Antonio fue siempre también un hombre dispuesto a colaborar en las poco agradecidas tareas de organización que requieren instituciones, asociaciones y redes sociales, sin el más mínimo asomo de esperar beneficiarse de ellas. Fue, entre otras cosas, vicedecano de la Facultad de Educación, secretario del Departamento de Sociología VI y fundador y miembro de la Junta Directiva de la Asociación de Sociología de la Educación, en la que fue muy activo.

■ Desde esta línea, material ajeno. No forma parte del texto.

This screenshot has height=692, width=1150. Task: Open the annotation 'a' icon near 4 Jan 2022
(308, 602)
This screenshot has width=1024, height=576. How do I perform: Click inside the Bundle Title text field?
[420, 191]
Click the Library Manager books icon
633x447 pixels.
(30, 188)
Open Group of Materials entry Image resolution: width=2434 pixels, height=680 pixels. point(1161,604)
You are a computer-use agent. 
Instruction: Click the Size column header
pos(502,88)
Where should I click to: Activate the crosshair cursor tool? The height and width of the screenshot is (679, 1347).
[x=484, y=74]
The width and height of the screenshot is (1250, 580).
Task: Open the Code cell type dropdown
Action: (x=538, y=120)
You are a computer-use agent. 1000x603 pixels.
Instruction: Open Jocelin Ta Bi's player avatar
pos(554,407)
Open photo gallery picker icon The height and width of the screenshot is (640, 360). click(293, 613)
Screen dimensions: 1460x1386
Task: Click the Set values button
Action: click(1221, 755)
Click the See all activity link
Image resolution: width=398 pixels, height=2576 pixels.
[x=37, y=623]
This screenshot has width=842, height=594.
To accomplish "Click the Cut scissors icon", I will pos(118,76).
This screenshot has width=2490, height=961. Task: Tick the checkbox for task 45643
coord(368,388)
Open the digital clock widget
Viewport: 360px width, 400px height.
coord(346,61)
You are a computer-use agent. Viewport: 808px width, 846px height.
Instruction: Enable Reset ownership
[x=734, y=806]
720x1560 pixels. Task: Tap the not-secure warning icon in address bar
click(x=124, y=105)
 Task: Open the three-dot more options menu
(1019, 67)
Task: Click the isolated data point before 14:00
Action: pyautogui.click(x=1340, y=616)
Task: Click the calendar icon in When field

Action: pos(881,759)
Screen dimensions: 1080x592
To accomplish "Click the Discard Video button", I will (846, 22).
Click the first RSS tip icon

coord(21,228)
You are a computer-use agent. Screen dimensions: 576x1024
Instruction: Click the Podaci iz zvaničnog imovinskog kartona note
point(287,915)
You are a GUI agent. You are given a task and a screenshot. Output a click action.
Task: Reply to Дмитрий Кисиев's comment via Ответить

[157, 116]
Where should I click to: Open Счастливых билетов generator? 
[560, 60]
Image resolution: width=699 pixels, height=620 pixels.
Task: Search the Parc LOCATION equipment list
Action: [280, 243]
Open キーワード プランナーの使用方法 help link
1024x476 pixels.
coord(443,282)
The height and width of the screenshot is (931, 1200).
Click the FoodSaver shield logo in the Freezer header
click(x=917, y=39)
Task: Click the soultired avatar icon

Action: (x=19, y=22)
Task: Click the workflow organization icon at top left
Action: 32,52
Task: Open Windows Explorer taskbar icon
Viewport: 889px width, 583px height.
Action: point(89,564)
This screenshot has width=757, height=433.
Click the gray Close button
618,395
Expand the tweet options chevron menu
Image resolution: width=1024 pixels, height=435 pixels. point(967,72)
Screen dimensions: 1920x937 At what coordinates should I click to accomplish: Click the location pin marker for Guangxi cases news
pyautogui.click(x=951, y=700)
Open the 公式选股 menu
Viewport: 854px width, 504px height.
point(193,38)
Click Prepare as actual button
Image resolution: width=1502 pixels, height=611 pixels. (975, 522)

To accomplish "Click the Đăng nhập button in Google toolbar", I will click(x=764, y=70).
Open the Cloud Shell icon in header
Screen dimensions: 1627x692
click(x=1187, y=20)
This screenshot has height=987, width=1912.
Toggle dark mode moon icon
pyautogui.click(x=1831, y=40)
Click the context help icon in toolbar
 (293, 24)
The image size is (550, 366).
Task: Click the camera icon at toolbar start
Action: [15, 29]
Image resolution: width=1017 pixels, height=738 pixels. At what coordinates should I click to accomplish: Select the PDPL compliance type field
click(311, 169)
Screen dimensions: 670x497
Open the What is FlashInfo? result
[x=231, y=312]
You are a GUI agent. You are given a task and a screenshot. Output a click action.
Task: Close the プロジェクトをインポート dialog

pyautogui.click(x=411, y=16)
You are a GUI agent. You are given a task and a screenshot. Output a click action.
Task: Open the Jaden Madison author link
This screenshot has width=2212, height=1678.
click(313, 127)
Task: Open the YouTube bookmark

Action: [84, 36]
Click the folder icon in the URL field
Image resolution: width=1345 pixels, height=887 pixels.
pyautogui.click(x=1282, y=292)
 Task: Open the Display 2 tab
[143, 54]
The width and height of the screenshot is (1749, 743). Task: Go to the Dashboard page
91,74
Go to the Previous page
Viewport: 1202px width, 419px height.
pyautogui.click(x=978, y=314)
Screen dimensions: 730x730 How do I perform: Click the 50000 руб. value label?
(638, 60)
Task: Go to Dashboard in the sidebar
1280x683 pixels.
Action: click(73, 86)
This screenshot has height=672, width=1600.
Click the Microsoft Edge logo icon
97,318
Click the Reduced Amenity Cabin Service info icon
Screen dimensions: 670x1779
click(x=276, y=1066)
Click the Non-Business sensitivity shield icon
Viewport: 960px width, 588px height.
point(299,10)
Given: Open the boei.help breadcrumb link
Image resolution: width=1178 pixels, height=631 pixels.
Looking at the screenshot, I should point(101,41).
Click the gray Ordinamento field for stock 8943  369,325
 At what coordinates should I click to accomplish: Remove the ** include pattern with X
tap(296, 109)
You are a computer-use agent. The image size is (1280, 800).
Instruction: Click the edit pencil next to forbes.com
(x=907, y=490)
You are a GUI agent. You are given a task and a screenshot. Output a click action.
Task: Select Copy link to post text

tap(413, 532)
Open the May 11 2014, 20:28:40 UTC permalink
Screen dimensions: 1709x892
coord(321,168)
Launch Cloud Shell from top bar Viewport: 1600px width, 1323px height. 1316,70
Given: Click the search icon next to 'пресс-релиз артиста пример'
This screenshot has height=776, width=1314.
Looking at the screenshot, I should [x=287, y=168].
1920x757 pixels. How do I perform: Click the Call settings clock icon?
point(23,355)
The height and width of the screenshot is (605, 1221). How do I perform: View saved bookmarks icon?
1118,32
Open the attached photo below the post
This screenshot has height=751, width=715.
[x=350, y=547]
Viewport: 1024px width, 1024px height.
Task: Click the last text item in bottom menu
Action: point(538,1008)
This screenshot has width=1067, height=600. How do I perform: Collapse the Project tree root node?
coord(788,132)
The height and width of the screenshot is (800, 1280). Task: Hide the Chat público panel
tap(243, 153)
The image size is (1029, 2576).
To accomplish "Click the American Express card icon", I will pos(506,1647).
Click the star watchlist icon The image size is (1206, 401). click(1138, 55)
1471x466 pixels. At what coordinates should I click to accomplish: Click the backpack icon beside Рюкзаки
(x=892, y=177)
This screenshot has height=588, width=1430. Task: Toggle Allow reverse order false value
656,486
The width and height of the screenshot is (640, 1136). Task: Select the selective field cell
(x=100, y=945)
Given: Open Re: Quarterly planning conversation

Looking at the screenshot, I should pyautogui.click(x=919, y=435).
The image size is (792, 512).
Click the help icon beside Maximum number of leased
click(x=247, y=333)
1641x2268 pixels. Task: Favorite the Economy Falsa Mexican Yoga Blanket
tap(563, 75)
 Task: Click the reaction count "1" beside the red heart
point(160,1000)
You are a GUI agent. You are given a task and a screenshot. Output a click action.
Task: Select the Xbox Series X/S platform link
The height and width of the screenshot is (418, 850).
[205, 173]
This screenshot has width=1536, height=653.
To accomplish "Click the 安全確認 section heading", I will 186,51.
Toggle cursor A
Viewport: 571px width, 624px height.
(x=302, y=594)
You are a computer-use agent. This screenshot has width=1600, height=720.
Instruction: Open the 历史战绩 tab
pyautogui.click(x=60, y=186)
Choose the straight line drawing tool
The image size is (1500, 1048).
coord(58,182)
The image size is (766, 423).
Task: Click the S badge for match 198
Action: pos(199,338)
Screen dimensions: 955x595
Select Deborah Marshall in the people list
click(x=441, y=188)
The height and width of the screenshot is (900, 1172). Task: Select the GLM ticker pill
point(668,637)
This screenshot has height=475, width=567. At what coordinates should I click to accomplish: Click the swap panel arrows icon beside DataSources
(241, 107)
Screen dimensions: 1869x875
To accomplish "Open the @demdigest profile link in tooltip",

No coincidí con él en ninguno de esos escenarios, pero sí en la organización de la I Conferencia de Sociología de la Educación, allá en 1990, que se ha seguido celebrando anualmente hasta hoy y ha sido y es la base de la ASE, proporcionando energía a la especialidad y a su comunidad a partir del esfuerzo de gente como él. Hasta el último momento, a pesar del avance de su dolencia, intentó mantener su actividad y estuvo a disposición de su universidad y de sus compañeros.
En las pocas horas transcurridas desde la noticia de su partida no han parado de llegarme correos electrónicos y llamadas lamentando su pérdida y recordando su bonhomía y su valor, con seguridad sólo un reflejo de lo que está recibiendo su compañera, María Jesús Arogoneses, y su familia. Lo echaremos de menos, pero más, porque se ha ido antes de tiempo y porque se ganó nuestro reconocimiento y nuestro afecto en su tiempo.